Recology promised a bill over two years that would reflect a two-year freeze on employee wages, while proposing increased recycling services at a cost comparable to other cities, said Lori Topley, Mountain View's solid waste program manager in a report.
Two potential bidders on the city's garbage contract spoke, including Michael Gross of Green Waste Recovery, which promises use of the country's first dry anaerobic digester.

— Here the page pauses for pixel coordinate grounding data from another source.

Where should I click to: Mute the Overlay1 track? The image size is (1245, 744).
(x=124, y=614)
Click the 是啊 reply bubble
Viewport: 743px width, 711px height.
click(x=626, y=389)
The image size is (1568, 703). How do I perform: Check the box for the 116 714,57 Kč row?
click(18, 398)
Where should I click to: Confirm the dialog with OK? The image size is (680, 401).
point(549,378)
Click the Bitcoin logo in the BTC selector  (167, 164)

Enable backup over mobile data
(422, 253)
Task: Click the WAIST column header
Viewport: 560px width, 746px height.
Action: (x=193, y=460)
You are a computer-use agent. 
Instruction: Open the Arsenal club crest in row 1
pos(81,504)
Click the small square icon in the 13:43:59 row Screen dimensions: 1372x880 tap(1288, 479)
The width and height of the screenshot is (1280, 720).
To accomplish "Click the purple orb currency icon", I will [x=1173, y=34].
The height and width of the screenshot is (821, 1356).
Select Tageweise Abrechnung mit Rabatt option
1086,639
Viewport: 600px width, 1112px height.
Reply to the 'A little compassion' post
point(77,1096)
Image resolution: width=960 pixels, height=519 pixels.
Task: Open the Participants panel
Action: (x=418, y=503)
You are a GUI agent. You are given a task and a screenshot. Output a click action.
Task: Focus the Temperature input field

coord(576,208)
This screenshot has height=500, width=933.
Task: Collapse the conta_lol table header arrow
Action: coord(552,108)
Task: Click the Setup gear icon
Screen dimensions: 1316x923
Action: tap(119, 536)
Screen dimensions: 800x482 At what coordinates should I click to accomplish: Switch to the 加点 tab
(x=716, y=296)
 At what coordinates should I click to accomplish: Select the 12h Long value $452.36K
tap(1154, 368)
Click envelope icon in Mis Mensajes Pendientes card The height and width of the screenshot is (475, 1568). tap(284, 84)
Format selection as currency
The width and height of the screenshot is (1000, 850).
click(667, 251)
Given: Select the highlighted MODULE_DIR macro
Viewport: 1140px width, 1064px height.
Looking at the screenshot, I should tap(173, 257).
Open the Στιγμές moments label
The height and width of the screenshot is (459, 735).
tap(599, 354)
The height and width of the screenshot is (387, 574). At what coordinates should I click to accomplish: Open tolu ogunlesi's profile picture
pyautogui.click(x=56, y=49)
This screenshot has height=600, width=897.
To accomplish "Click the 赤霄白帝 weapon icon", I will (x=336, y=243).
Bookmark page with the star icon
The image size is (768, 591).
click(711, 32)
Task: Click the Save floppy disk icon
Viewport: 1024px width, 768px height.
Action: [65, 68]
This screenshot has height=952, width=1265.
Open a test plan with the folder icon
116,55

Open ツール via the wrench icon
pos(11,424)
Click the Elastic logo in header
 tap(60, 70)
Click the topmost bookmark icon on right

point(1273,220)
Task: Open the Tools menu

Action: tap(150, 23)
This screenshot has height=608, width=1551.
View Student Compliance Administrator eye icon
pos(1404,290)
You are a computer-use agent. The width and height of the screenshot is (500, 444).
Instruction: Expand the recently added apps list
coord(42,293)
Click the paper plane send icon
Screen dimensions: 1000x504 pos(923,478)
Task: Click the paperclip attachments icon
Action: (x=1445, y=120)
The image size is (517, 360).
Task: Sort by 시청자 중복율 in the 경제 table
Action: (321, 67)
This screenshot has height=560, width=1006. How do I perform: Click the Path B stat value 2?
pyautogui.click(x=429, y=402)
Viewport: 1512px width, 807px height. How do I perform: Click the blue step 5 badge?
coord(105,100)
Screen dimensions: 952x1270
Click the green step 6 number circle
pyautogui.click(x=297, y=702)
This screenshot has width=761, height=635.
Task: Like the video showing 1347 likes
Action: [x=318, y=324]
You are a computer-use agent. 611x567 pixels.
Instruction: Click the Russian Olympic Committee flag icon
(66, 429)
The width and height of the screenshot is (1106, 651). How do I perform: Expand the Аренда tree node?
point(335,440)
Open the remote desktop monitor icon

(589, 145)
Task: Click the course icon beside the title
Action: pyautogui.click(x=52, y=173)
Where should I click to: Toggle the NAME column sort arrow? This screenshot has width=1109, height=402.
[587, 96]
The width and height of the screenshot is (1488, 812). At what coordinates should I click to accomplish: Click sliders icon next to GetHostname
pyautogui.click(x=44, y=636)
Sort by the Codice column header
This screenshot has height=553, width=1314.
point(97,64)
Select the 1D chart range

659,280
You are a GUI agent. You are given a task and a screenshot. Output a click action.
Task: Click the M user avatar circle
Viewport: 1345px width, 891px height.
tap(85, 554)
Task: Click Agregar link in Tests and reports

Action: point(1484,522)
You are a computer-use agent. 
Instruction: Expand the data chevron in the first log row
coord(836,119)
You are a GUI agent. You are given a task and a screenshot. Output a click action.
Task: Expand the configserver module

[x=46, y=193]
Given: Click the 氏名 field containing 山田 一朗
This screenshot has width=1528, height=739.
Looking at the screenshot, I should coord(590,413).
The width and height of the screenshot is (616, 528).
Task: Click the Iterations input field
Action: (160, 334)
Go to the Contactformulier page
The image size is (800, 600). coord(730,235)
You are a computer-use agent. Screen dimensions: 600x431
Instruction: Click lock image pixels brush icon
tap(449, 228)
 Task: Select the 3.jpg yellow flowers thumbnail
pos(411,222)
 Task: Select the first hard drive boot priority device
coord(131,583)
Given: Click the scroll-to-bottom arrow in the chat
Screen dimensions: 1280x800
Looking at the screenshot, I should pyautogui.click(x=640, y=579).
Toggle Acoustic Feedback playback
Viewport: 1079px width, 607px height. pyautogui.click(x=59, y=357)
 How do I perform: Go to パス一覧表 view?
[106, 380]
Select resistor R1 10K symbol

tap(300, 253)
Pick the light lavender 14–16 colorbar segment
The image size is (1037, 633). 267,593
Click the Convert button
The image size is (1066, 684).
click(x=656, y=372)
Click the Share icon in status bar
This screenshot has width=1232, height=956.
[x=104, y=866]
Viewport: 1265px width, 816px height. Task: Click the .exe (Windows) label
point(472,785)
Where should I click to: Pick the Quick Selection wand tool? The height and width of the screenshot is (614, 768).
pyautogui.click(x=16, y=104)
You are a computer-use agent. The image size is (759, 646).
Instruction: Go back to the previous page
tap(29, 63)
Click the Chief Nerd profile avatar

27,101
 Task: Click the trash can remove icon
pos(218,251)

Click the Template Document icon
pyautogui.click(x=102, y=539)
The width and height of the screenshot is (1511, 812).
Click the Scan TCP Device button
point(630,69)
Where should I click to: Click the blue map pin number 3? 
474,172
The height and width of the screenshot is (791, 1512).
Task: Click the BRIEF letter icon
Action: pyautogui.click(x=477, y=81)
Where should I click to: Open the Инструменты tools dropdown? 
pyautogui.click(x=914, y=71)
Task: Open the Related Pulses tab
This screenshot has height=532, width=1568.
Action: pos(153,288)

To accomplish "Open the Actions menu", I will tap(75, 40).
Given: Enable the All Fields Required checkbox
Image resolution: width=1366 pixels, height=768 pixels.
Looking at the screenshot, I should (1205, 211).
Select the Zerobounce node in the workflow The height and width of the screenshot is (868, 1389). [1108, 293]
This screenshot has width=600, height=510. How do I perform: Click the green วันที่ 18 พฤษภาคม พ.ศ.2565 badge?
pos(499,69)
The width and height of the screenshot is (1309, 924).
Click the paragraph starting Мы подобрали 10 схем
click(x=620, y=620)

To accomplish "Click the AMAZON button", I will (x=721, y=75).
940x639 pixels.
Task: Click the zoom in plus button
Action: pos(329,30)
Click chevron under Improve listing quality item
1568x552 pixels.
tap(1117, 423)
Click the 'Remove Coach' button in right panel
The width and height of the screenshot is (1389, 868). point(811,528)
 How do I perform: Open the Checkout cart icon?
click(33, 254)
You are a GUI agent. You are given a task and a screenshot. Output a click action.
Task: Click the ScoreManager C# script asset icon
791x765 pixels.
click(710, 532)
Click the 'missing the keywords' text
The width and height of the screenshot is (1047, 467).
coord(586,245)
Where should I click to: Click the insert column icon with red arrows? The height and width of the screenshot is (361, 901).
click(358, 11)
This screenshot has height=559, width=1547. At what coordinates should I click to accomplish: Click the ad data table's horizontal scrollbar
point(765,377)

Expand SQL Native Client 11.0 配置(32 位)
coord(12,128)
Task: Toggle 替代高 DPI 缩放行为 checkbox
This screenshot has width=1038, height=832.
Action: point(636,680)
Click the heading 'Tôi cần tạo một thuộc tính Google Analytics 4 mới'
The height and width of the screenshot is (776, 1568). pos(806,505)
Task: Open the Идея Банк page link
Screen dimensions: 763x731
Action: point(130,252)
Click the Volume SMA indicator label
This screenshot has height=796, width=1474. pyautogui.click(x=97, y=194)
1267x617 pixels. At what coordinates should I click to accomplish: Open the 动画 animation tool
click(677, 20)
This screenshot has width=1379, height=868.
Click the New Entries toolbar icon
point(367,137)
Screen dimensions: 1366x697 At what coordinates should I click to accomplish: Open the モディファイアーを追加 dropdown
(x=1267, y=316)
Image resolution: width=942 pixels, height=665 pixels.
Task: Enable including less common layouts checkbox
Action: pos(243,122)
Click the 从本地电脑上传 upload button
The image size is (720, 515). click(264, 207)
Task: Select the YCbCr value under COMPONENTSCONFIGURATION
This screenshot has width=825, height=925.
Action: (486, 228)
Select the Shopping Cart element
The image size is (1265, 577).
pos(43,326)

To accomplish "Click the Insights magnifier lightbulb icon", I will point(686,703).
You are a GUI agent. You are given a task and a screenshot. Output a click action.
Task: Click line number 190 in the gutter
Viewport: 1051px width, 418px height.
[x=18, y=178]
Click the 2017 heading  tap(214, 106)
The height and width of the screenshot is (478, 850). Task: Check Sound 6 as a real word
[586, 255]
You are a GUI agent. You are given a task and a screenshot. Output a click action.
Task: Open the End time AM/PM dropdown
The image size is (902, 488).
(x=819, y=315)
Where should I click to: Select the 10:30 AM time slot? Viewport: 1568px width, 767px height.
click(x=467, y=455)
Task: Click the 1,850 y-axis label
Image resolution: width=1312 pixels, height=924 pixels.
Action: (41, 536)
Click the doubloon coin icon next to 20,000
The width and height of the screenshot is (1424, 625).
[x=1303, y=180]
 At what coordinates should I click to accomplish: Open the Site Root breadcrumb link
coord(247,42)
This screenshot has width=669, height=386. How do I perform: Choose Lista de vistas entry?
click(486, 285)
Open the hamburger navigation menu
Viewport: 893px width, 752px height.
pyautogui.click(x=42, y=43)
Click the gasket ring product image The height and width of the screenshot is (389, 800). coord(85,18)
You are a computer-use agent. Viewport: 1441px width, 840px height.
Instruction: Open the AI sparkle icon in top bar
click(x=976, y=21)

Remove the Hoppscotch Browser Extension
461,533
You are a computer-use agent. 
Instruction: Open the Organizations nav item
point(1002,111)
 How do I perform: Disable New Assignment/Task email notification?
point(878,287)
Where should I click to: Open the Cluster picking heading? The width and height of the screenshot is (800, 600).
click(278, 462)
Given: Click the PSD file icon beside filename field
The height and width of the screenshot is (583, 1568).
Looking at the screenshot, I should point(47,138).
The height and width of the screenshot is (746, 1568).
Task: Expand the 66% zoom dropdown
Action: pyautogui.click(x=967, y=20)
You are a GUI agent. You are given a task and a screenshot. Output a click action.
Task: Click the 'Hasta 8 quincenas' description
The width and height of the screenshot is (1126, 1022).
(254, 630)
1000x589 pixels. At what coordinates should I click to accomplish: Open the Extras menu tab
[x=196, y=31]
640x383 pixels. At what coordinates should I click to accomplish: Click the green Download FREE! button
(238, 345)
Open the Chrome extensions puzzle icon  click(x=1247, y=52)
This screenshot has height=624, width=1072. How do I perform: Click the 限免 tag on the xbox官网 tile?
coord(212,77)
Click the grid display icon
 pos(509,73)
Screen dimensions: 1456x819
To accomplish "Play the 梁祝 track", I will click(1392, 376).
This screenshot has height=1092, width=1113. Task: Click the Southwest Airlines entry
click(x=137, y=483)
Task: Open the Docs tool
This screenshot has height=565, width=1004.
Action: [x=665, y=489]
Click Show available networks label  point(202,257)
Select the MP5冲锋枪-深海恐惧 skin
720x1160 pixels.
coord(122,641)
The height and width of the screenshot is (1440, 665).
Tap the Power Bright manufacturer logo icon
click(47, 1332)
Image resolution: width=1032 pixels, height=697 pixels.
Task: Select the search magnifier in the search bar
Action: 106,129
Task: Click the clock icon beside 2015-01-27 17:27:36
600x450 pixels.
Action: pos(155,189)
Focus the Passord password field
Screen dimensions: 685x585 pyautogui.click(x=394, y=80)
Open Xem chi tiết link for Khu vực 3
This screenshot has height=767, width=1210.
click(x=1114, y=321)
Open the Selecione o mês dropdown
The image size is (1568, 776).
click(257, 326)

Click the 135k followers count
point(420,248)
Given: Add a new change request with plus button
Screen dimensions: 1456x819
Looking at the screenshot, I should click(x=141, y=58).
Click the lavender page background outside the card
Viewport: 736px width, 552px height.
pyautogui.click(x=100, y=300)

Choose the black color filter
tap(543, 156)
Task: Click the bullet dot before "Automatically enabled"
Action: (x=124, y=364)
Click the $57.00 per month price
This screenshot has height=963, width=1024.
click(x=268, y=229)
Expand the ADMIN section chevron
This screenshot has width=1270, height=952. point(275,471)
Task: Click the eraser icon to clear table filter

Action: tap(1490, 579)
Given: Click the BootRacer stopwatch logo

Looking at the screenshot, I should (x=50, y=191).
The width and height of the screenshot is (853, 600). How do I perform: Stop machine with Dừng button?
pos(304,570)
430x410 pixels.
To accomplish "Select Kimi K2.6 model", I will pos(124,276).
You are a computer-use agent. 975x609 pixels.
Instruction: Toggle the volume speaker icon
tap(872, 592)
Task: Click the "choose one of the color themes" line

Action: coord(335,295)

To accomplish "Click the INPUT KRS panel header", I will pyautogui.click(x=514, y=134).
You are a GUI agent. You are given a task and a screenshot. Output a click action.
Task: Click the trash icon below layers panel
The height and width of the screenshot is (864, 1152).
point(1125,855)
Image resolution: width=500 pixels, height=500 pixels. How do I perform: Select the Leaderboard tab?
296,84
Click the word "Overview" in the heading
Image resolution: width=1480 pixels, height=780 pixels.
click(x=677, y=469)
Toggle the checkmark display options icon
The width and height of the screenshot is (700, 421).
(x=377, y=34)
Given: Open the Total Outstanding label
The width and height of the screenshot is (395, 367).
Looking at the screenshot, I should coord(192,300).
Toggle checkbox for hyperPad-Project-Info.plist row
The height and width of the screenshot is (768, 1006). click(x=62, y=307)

It composts organic waste and uses the gas produced to make electricity. "These are not little fantasies, this is happening in San Jose right now," said Gross, who promised meeting the city's waste diversion goal "from day one."
"My grandfather had the contract in Mountain View back in 1939," said Louie Pelligrini, president of Mission Trail Waste Services. "We have the contract in Los Altos after Recology had a 68-year run in that city."
He said his company matched existing costs in Los Altos, increased the diversion rate by nearly 15 percent, brought in new compressed natural gas trucks and weekly food scraps collection. "A competitive process might bring those numbers in for consideration," he said.
Several community members spoke in support of Recology, including Monique Kane, director of Community Health Awareness Council, a non-profit counseling services agency in Mountain View.
"They have helped us in incredible ways garbage-wise, monetarily and with volunteer time," Kane said, adding that Recology helps other non-profits in the city as well.
The city's landfill diversion rate is already pretty good, city officials said, with 70 percent of the city's trash diverted from landfills for recycling over the last year. An additional 7,000 tons of waste could be diverted based on the recommendations of city staff members, half of what is needed for the city's goal of 80 percent.
Under a set of new recommended services and costs, Topley estimates that residential users would see only a 1 to 3 percent increase in their garbage bills in 2013-14 in a new Recology contract, reflecting a 1 percent hike on both residential and commercial customers to cover the cost of new, lower emission garbage trucks powered by compressed natural gas, replacing diesel trucks.
Garbage rates for commercial businesses could go up by over 20 percent for a new collection of organic waste (a 6 to 9 percent hike to divert 1,760 tons) and new enhanced recycling services (a 9 to 11 percent hike to divert 3,300 tons.) Several businesses, including Google, are already participating in a pilot program for composting food waste.
"I'd love to see the city be able to implement organics pickup as soon as it can," said John Dustman, assistant manager of Red Rock Coffee. "We'd love to divert more of our organic waste through such a program."
City staff members don't recommend a 5 to 8 percent increase for a new weekly collection of residential yard trimmings and food scraps, which could divert 900 to 1,400 tons from the landfill yearly, though a free pilot program for residential food scrap collection that is recommended to evaluate the option. Similarly, city leaders don't recommend doubling the number of home recycling pickups, which would increase garbage bills by 4 to 7 percent but only divert an estimated 530 tons from landfills.
Despite complaints about the county's hazardous waste disposal programs, which sometimes involves making appointments to drop off toxic waste in San Jose, a new service allowing toxics to be picked up at a resident's front door is not recommended. Topley said the city could end up paying for the service on top of the county's service and in her report, she writes, "staff believes further entrenching household hazardous waste collection and disposal on the government tax roll undermines the zero-waste principle of extended producer responsibility."
Planning Commissioner Chris Clark asked the council to see about new recycling bins for residents that combine paper and plastic materials, which might make it easier to recycle, he said. Another resident said she looked forward to improvements to Recology's recycling center on Terra Bella Avenue which council member Ronit Bryant agreed was "a mess" in need of a reconfiguration, more parking and new evening hours to allow access for people who work during the day. It closes at 3 p.m, though it's open Saturdays. When it's closed "people throw everything into the bins, including garbage," the woman said. "There's mattresses, there's furniture, it's potentially a fire hazard."